Rakiura, the island’s Māori name, means ‘glowing skies’, a reference to the southern lights, aurora australis, which can sometimes be seen from the island. The English name, Stewart Island, is in honour of William Stewart, first mate on the sealer Pegasus, who charted Port Pegasus in 1809.

Plants

Most of Stewart Island/Rakiura is much as it was before human settlement, with forests inland and scrub around the coasts. About 85% of the island is part of the Rakiura National Park, which was created in 2002.

Birds and animals

Birds thrive on the island because there are few introduced predators. There are around 15,000 southern tokoeka, or Stewart Island kiwi. There are several species of native parrot on Stewart Island and surrounding islands, including kākāpō.

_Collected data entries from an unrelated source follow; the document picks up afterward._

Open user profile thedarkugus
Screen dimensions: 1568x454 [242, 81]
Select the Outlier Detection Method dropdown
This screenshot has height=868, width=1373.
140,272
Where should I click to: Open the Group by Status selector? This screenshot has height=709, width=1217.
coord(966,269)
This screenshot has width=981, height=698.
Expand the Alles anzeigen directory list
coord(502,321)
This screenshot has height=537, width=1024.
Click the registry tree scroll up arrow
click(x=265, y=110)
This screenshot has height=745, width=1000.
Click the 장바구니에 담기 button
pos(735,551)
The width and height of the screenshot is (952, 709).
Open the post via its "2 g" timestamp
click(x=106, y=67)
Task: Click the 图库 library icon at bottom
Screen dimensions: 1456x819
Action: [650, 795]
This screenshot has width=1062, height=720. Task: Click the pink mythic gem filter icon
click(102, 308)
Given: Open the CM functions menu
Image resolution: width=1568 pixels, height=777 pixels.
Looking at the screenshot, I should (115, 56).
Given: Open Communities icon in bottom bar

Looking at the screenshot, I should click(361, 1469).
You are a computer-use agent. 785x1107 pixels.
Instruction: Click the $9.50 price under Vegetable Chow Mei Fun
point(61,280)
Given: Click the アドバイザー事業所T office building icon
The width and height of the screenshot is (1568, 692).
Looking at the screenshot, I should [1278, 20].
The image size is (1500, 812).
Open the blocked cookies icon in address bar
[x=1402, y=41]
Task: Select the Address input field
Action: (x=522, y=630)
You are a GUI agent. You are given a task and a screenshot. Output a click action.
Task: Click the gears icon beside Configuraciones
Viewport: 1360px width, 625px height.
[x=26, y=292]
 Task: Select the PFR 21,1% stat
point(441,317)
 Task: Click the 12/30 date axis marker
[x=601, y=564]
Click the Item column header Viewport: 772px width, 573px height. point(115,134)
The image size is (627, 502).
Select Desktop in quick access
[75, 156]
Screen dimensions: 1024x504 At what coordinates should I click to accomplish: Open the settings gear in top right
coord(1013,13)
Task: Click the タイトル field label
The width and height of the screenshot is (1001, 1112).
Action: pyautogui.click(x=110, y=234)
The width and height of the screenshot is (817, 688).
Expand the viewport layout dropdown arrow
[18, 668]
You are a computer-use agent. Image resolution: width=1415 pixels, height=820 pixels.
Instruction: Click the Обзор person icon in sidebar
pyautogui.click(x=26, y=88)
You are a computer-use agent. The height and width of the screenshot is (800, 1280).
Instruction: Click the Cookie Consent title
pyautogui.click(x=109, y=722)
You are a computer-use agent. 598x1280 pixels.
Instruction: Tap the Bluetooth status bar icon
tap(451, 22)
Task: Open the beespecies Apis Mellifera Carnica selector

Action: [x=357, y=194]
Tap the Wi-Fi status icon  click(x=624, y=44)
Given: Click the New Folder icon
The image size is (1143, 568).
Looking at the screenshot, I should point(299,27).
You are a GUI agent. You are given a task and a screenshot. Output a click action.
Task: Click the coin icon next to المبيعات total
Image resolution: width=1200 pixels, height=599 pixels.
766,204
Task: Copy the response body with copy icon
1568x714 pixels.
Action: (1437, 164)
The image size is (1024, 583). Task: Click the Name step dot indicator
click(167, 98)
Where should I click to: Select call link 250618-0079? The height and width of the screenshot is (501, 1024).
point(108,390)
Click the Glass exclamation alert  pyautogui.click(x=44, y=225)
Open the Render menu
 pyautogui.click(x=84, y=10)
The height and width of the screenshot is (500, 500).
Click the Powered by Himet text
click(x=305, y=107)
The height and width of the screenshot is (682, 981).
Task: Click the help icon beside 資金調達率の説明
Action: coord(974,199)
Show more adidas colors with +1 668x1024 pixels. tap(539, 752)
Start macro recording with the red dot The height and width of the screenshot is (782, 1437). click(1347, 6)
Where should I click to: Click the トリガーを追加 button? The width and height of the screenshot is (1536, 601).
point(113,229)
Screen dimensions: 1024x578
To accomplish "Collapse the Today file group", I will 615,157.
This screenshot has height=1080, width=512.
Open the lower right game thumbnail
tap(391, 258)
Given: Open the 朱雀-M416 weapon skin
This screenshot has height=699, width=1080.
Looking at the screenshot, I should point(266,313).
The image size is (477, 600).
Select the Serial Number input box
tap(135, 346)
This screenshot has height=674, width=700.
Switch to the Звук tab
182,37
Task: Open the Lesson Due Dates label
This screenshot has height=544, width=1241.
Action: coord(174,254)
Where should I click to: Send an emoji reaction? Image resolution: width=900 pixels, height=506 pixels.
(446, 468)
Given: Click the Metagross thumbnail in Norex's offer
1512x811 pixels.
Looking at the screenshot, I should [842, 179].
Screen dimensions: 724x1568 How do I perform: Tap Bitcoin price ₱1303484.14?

Three species of penguin breed along the coast. Fur seals and sea lions both breed on Stewart Island and surrounding islands. Many species of fish live in the island’s rivers and in the surrounding sea.

Early inhabitants

Polynesians had reached Stewart Island/Rakiura by the late 1200s, but did not settle permanently. Māori settled around the coast and on some neighbouring islands. They caught fish and harvested tītī (muttonbirds). According to tradition, the first Māori were of the Waitaha tribe, and later Ngāti Mamoe and Ngāi Tahu people arrived.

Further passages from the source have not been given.